Keywords

The basic ideas of MDS are easily explained using a small example. Consider Table 1.1. It contains correlations for the frequencies of different crimes in 50 U.S. states. These correlations show, for example, that if there are many cases of assault in a state, then there are also many cases of murder (\(r = 0. 81\)). In contrast, the murder rate is not correlated with the rate of larceny (\(r = 0.06\)).

We now scale these correlations via MDS. This means that we try to represent the seven crimes by seven points in a geometric space so that any two points lie the closer together the greater the correlation of the two crimes that they represent. For this we proceed as follows.

Fig. 1.1
figure 1

Starting configuration for an MDS of the data in Table 1.1

Fig. 1.2
figure 2

Measuring distances with a ruler

We take seven cards, and write the name of one crime on each of them, from Murder to Auto Theft. These cards are placed on a table in an arbitrary arrangement as shown in Fig. 1.1. We then measure the distances among all cards (Fig. 1.2) and compare these values with the correlations in Table 1.1. This comparison makes clear that the configuration of cards in Fig. 1.1 does not represent the data in the desired sense. For example, the cards Murder and Assault should be relatively close together, because these crimes are correlated with 0.81, whereas the cards Murder and Larceny should be farther apart, as these crimes are correlated with only 0.06. We therefore try to move the cards repeatedly in small steps (“iteratively”) so that the distances correspond more closely to the data. Figure 1.3 demonstrates in which directions the cards should be shifted, by some small amounts, to improve the correspondence of data and distances.

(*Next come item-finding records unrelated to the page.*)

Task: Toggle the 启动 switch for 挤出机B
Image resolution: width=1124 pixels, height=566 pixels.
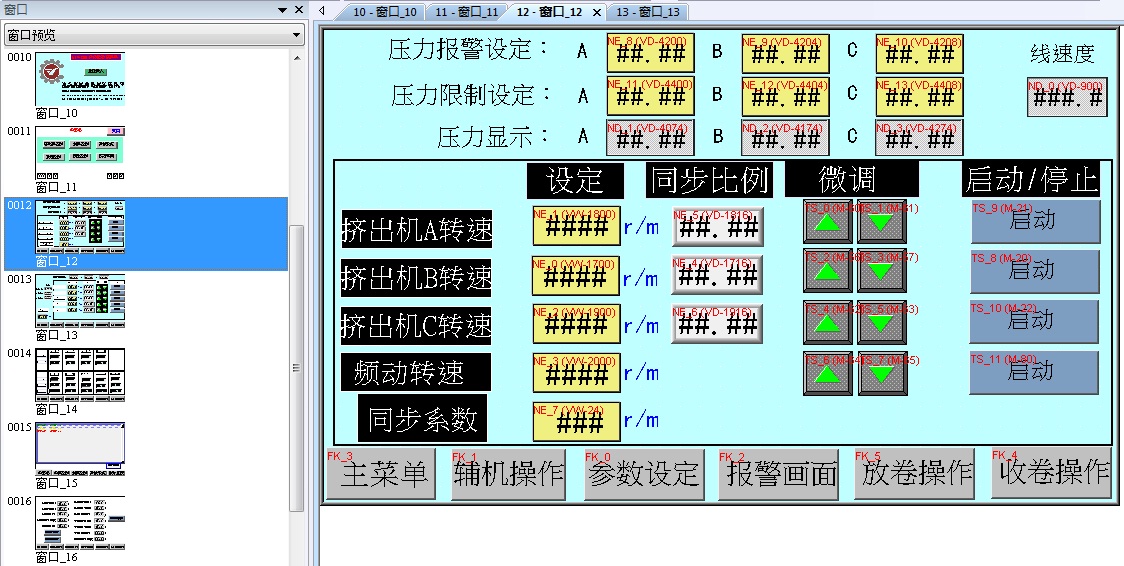Action: (x=1034, y=271)
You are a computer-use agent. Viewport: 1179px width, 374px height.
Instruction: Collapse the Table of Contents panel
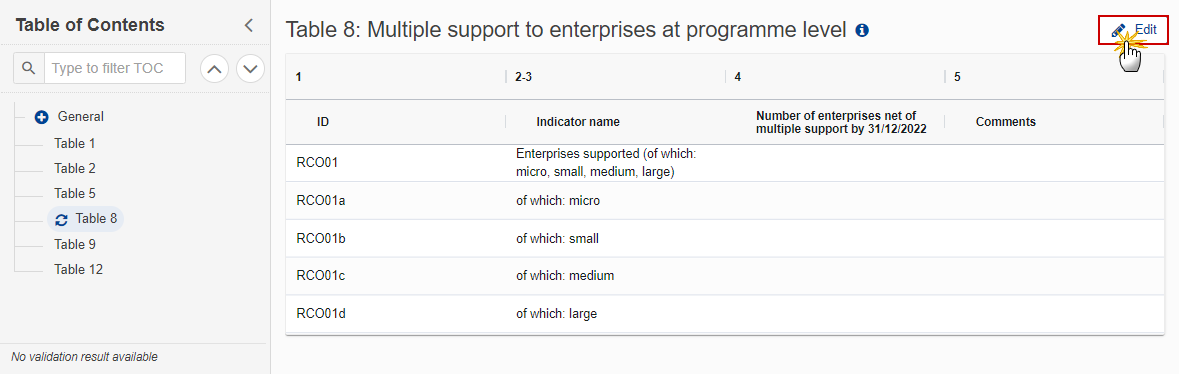click(250, 26)
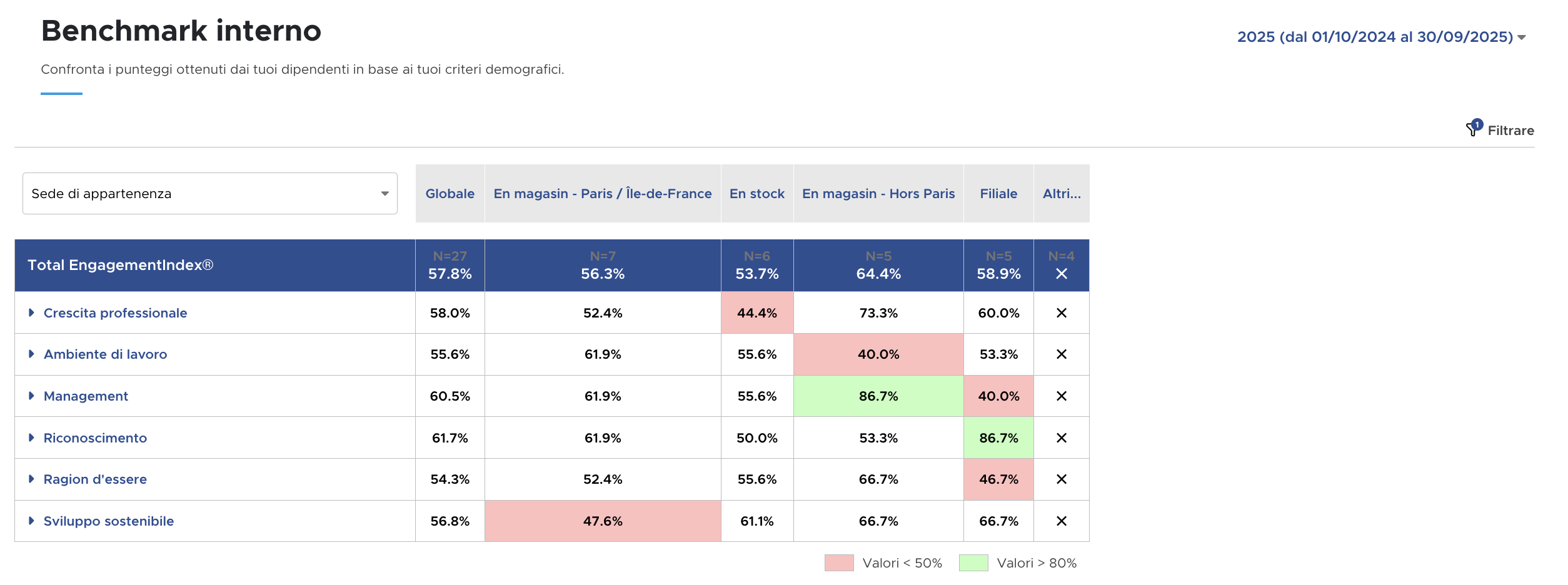Select En magasin - Paris / Île-de-France header
Screen dimensions: 1568x585
point(602,194)
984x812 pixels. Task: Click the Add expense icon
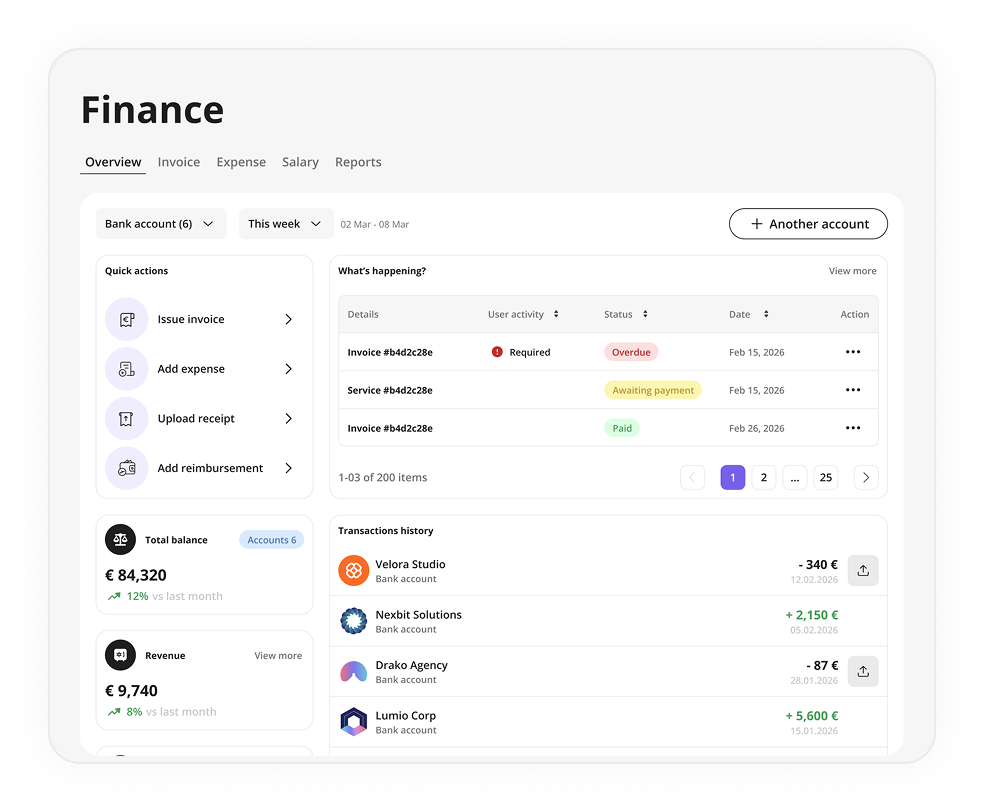pos(126,369)
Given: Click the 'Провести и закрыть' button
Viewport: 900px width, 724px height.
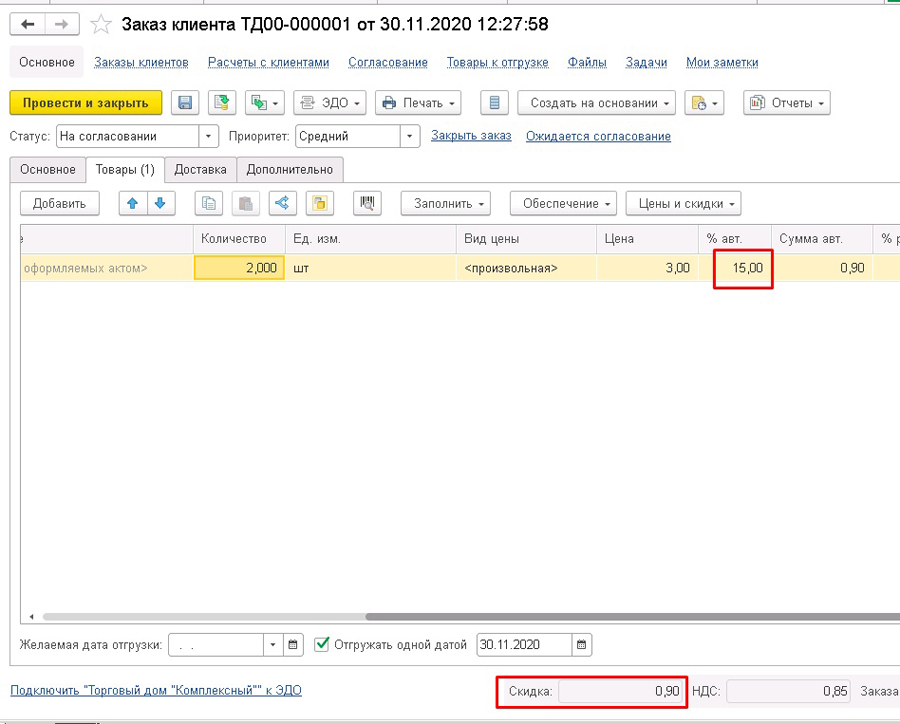Looking at the screenshot, I should coord(85,103).
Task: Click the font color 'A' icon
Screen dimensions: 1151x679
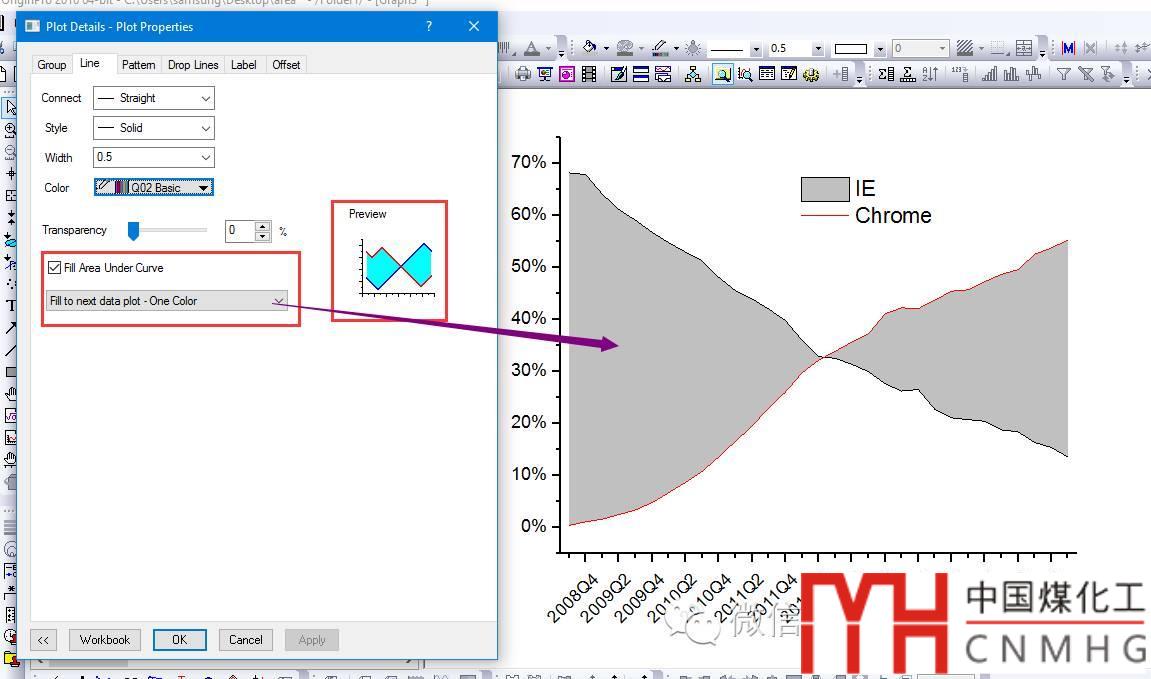Action: pyautogui.click(x=532, y=47)
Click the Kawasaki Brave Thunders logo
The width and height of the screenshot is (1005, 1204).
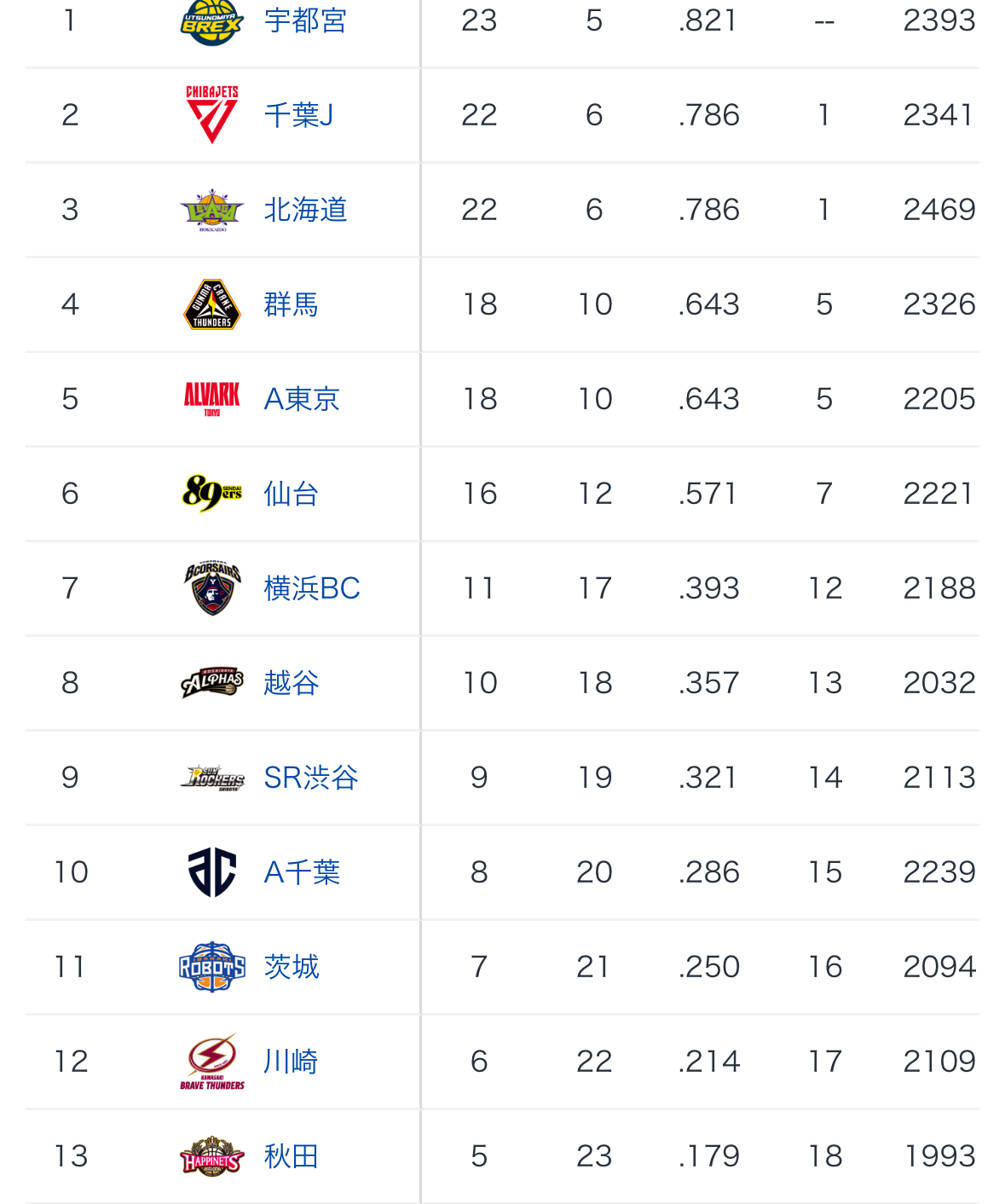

Since iterative modifications of a given configuration by hand can be fairly tedious and since they do not guarantee that an optimal configuration is found in the end, we did not continue these iterations by hand but used an MDS computer program instead. It reports the solution shown in Fig. 1.4.

Table 1.1 Correlations of crime rates over 50 U.S. states
Fig. 1.3
figure 3

Directions for point movements to improve the MDS configuration

Fig. 1.4
figure 4

MDS representation of the correlations in Table 1.1 after several iterations

Fig. 1.5
figure 5

GUI for the MDS module of Systat

One such MDS program is Proxscal, a module of Spss. To use Proxscal, we first save the correlation matrix of Table 1.1 in a file that we call ‘CorrCrimes.sav’. Then, we only need some clicks in Proxscal’s menus or,alternatively, the following commands:

figure a1

The "PROXIMITIES" sub-command informs the program that the data—called proximities in this context, a generic term for both similarity and dissimilarity data—must be interpreted as similarities. That is, small data values should be mapped into large distances, and large data values into small distances. No further specifications are needed. The program uses its default specifications to generate an MDS solution. We will show later how these specifications can be changed by the user if desired.

Many other programs exist for MDS. One example with nice graphics is the MDS module in Systat. Systat can be run using commands, or by clicking on various options in a graphical user interface. Having loaded the data file with the correlations, and then calling the MDS procedure, we get the menu in Fig. 1.5. In this menu, we select the variables ‘Murder’, ‘Rape’, etc. and leave all other specifications as they are, except the one for “Regression” (marked by the arrow on the left-hand side), where we request that the MDS program should optimize the relation of data to distances in the sense of a least-squares linear regression. (The default is ordinal regression which is discussed later; see p. 37f)

Both computer programs—Proxscal in Spss and the MDS module of Systat—generate essentially the same MDS solution for the correlations in Table 1.1. This solution is not only optimal, but also quite good, as Fig. 1.6 shows: The relation of data and distances is almost perfectly linear (\(r = -\,0.99\)). Hence, the distances among the points of Fig. 1.3 contain the same information as the correlations of Table 1.1. Expressed differently, the data are properly visualized so that one can interpret the distances as empirical evidence: The closer two points in the MDS plane, the higher the correlation of the variables they represent.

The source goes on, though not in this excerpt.